### Selected extract
────────
Jesse,
Both VADS and APEX provide *generic* versions of Quicksort, Heapsort and
Insertion sort in a package named "ordering". I wrote these about 12 years
ago and have used them successfully in numerous situations. The spec for
the package discusses tradeoffs, so I have copied it below.
You really need to do some analysis before picking the algorithm.
Are your objects large?

If they are very large then SWAPs will dominate COMPAREs and you need to
pick an algorithm that minimizes SWAPs. It may even pay to build an
"indirect" array, sort that, and then do only the MOVEs required.
What is the *guaranteed* maximum size?

If there is no limit, that excludes certain algorithms. If there is a fixed
limit, then some things can be done to make the algorithm faster, including
converting SWAPs to single MOVEs.
What is the stack or local space size restrictions?

If you have limited stack then before using Quicksort, you need to make sure
you have enough stack for when the algorithm encounters *worst* case inputs.
Quicksort is recursive and can go to a depth of O(N**2) if you are not
careful.
What is the *expected* sorting size?

If it is quite small, then you need to minimize OVERHEAD for your
algorithms, possibly at the expense of more COMPAREs or even more SWAPs.
Must you have reproducible times, i.e. times independent of the initial
ordering?


If so, then Quicksort is *NOT* appropriate. Quicksort has an *average*
O(NlnN) performance, but there are input patterns that can produce O(N**2)
and all values in between. The original Quicksort algorithm was worst case
for preSORTED data.
Will the list have *equal* values?

If the compare may have equal values, and you must have a "stable" sort,
then Insertion sort or some other O(N**2) algorithm is required. A stable
sort keeps the order of equal items. It is used when the list has already
been sorted by some other process or algorithm and it is important that the
original order not be disturbed by the new sort.
If you are sure the lists will never be more than 20 long, you need to
seriously look at the OVERHEAD for each algorithm. I'd suggest NOT using
Quicksort, since it only averages a speed of O(NlnN), and with only a few
entries, it is quite possible to have an input pattern that produces
O(N**2).
I've had good luck with Heapsort, which is guaranteed to be O(NlnN), but
that does not minimize MOVEs so you might want to try an "indirect" Heapsort
if your objects are of any significant size.
An "indirect" sort creates an array with the indices to be sorted. You then
sort the indices using them as indices into the original array. Finally you
walk the index array to determine where objects are to be located (you walk
it in a way that only requires one MOVE of the pointed to objects and only
for those that are "mislocated"  that in itself is an interesting little
algorithm.
────────
### Challenges
1) In the advice on choosing a sorting algorithm, for what kind of input was the original Quicksort algorithm at its worst?
2) Carry on the advice on choosing a sorting algorithm from its final sentence, keeping the same voice.
────────
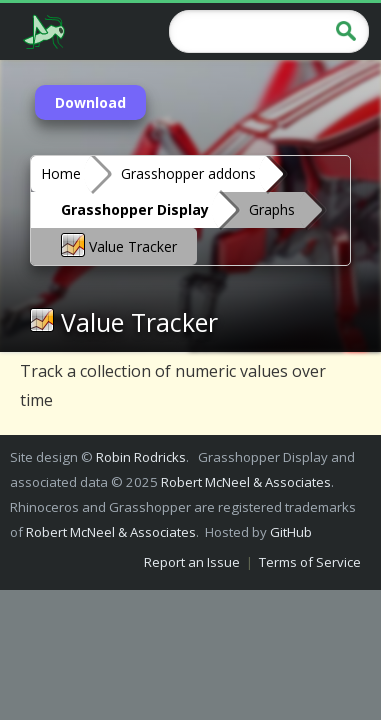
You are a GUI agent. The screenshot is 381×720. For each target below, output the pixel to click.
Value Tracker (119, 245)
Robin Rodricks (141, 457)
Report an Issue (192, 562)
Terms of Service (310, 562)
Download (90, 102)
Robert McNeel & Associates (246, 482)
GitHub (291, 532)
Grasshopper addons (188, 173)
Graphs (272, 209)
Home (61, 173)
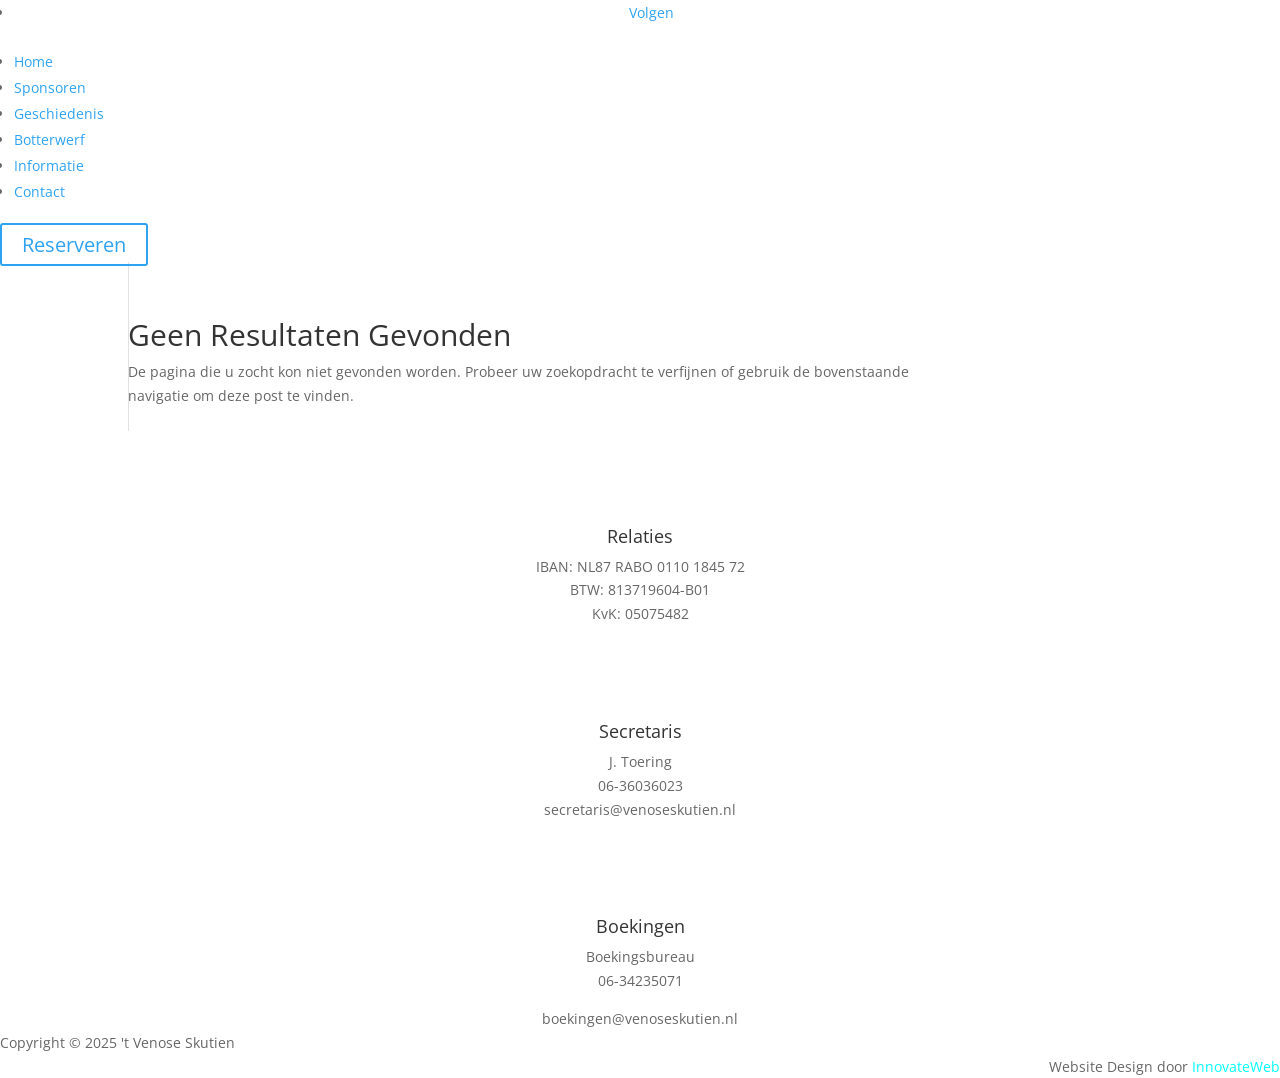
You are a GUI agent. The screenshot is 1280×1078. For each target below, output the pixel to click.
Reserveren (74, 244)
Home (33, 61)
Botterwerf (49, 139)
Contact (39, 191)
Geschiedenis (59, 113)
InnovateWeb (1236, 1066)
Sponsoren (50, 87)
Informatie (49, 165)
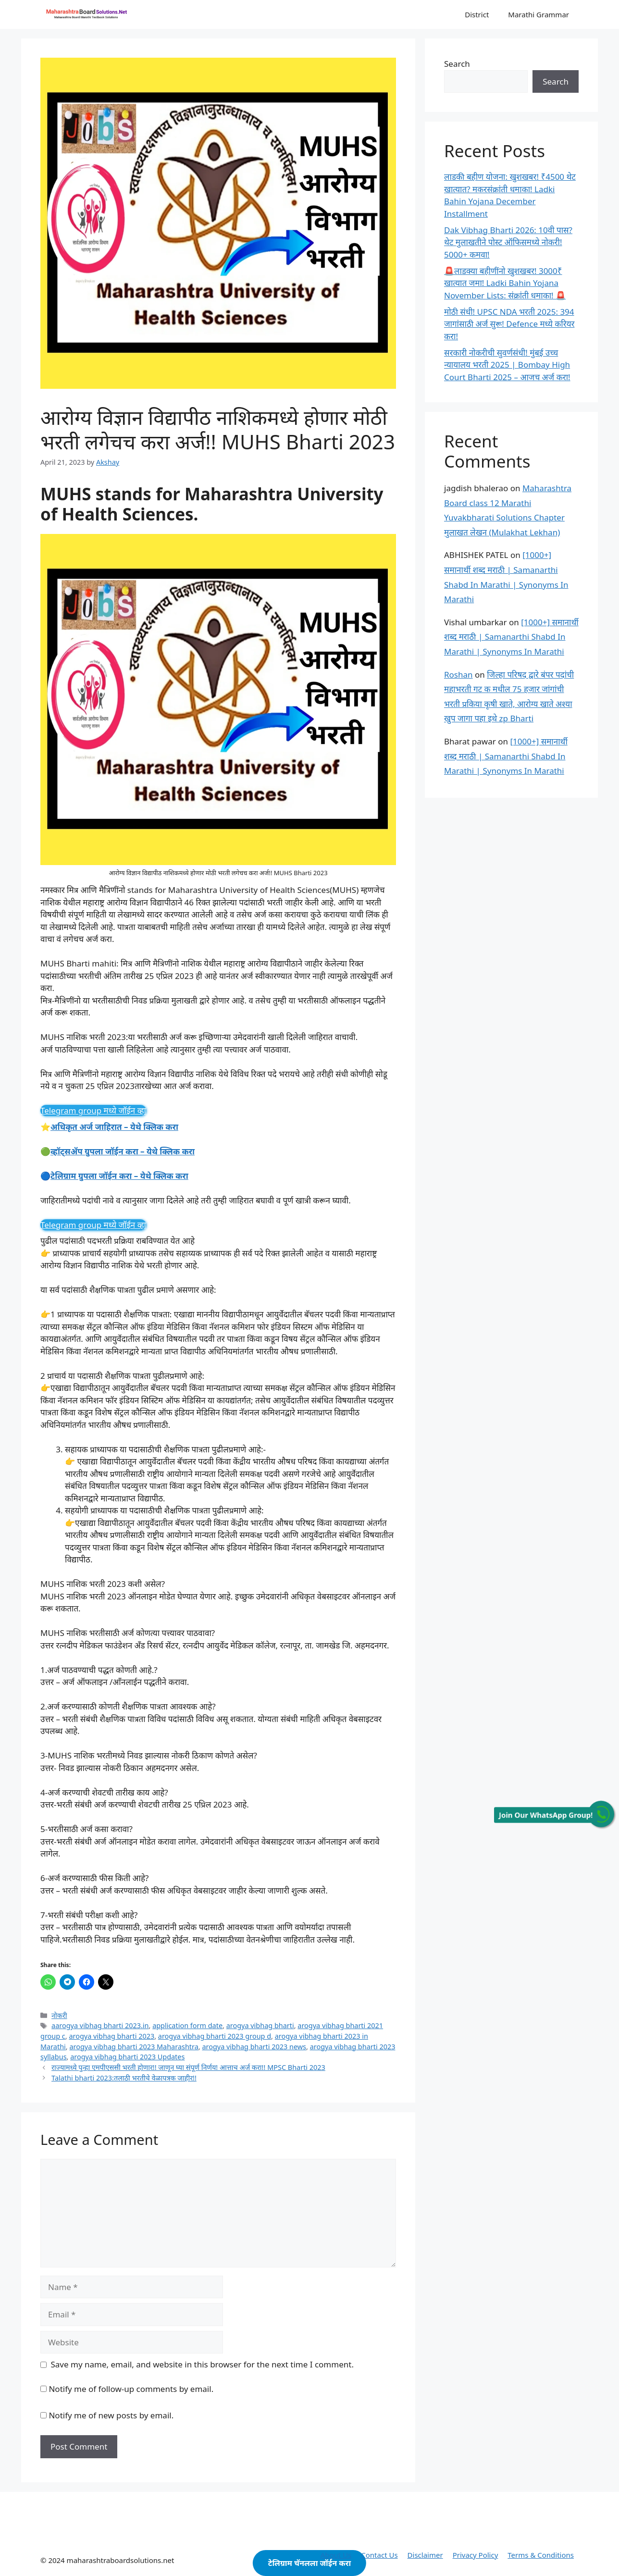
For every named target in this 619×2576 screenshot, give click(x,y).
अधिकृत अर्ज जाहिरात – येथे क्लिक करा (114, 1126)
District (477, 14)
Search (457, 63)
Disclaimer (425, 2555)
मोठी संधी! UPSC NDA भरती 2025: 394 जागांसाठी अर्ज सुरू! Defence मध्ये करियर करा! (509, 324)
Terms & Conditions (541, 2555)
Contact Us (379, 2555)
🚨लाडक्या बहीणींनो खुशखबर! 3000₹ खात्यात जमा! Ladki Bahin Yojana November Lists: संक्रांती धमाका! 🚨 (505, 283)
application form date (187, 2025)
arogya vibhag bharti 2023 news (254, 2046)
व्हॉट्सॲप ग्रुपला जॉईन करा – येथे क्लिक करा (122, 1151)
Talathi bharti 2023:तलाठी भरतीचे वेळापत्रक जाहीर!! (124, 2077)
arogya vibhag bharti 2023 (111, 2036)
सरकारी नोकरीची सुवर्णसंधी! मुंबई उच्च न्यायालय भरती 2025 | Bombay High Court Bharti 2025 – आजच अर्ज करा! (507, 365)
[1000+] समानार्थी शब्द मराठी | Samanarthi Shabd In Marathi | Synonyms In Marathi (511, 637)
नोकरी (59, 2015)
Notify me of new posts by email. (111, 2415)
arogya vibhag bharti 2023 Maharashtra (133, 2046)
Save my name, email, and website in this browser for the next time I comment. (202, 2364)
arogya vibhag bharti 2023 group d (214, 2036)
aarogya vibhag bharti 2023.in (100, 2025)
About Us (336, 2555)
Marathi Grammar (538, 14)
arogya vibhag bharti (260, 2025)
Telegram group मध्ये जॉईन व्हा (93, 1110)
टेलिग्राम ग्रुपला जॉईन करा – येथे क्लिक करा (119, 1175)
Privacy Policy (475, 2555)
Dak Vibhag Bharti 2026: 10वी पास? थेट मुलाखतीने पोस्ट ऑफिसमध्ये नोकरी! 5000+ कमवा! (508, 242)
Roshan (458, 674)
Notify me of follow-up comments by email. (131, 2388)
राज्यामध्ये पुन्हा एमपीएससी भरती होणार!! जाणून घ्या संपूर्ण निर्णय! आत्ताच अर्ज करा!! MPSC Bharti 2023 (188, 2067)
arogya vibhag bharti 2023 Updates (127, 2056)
────────
### Answers for the tasks
1) Presorted data.

2)
Regards,
Steve
[log in to unmask]
 UNIT: package spec ORDERING
 FILES: ordering_s.a in verdixlib
 related file is ordering_b.a in verdixlib
 PURPOSE: provide ordering functions, including sorting and permuting
 DESCRIPTION: includes packages QUICKSORT, HEAPSORT, INSERTIONSORT,
 and PERMUTE.
 Usage: these packages are instantiated with the Element type
 of elements to be sorted, the Index discrete type
that
 indexes them, and the Boolean function on the
elements
 that orders them.



 package ORDERING

 Provides several sorting algorithms and a permuting algorithm, which are
 generic with respect to
 1. Element type in a List to be sorted, an arbitrary type.
 2. Index type for indexing into the List, a discrete type.
 A type List is defined from the Element type and the Index type.
 3. A relation (Boolean result function) between Elements of the List.
 For an ascending sort, the relation should be True whenever the
 first Element is strictly less than the second Element. For a
 descending sort, the relation should be True whenever the first
 Element is strictly greater than the second Element.
 Only "inplace" algorithms are provided, i.e. algorithms whose space
 requirement is N or ( N + log_2(N)*e ), where e is some small value. The
 log_2(N)*e additional space is taken from the stack.

 The following sorting algorithms are provided, and an indication is given
 about  when the algorithm should be chosen:
 1. Quicksort (medianofthree): least average sort time of all, but
 there are data organizations for which sorting time is O(N**2). the
 medianofthree approach is used for the split partition value, so
that
 sorted data is NOT a worst case data organization (unlike the basic
 quicksort algorithm).
 2. Heapsort: guaranteed O(NlnN) time. Note that the "heap" in this
 algorithm applies to the type of data structure applied to the
 list to be sorted; there is NO allocation of space from the heap.
 3. Insertion sort: one of the simplest sorts. It is O(N**2) in time
 complexity, but has the one advantage that it is stable, i.e. elements
 with equal values retain their order in the list.

 The following sorting algorithms are NOT provided. An indication of
 why the algorithms not provided is given.
 1. Shellsort (diminishing increments): This algorithm is consistently
 bettered by Heapsort, and usually bettered by Quicksort. Either of
 those should be used instead.
 2. Listmerge sort: This algorithm requires a special list that has a
 link field in each element that can hold an index value. Its major
 advantage is that it is a stable sort in O(NlnN) in time, i.e. it
 makes a reasonable timespace tradeoff to achieve a stable sort.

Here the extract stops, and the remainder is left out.